Patrimoine : à Niani, un musée et une bibliothèque pour raviver la mémoire historique de la Guinée

Niani, 5 avril 2026 – La Guinée franchit une nouvelle étape dans la valorisation de son patrimoine culturel. Le ministre de la Culture, du Tourisme et de l’Artisanat, Moussa Moïse Sylla, a procédé ce dimanche à la pose de la première pierre du futur Musée et de la Bibliothèque internationale de Niani, au cœur d’une cérémonie empreinte de symbolisme.

Dans cette localité historique, autrefois capitale de l’Empire du Mali, ce projet est présenté comme un acte fondateur. Il ambitionne de renforcer durablement la préservation et la promotion de l’histoire guinéenne, tout en rapprochant les populations de leur héritage culturel.

Pour le ministre, ce complexe ne constitue qu’un début : d’autres infrastructures similaires devraient voir le jour dans les capitales régionales du pays.

Ce chantier s’inscrit dans la vision portée par le président Mamadi Doumbouya à travers le programme Simandou 2040. Structuré autour de plusieurs axes prioritaires, ce plan accorde une place centrale à la culture et à l’éducation, considérées comme des leviers essentiels du développement. À travers cette politique, les autorités entendent faire de la culture un vecteur d’unité nationale, mais aussi un moteur économique, notamment grâce au tourisme et à l’artisanat.

Face aux critiques sur l’opportunité d’un tel investissement, Moussa Moïse Sylla a défendu avec fermeté la portée stratégique de l’initiative. Selon lui, le futur musée et la bibliothèque contribueront à dynamiser le tourisme, créer des emplois et soutenir la recherche, tout en assurant le rayonnement international de la Guinée. « Un peuple sans mémoire est un peuple vulnérable », a-t-il rappelé, insistant sur la nécessité de préserver l’identité nationale.

La bibliothèque internationale ambitionne de devenir un centre de référence dédié aux études sur la civilisation africaine, avec un accent particulier sur le monde mandingue. Elle viendra compléter le musée, destiné à conserver et mettre en valeur les richesses matérielles et immatérielles de cet héritage millénaire.

Au-delà de leur dimension économique, ces infrastructures se veulent un engagement envers les générations futures.

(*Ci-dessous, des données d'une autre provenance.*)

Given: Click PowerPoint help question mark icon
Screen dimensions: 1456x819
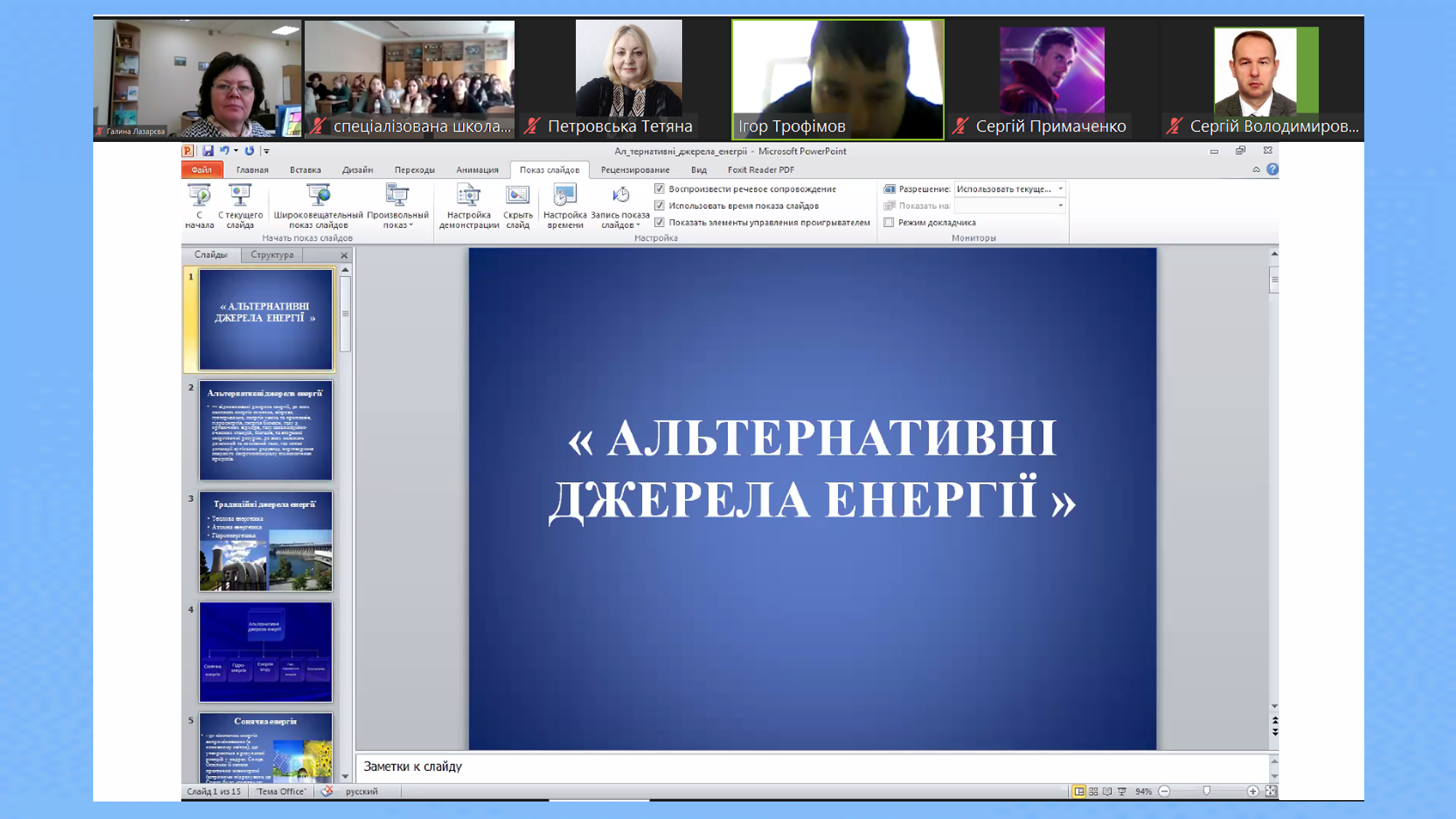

Elles incarnent la volonté de transmettre un patrimoine historique majeur, tout en inscrivant la Guinée dans une dynamique de réconciliation avec son passé et d’ouverture vers un avenir ambitieux.

Intervenant au nom de l’entreprise en charge des travaux, Oussama Makni a salué la confiance des autorités. Il s’est engagé à mener à bien ce chantier dans le respect des délais et des normes techniques, garantissant ainsi une réalisation conforme aux exigences annoncées.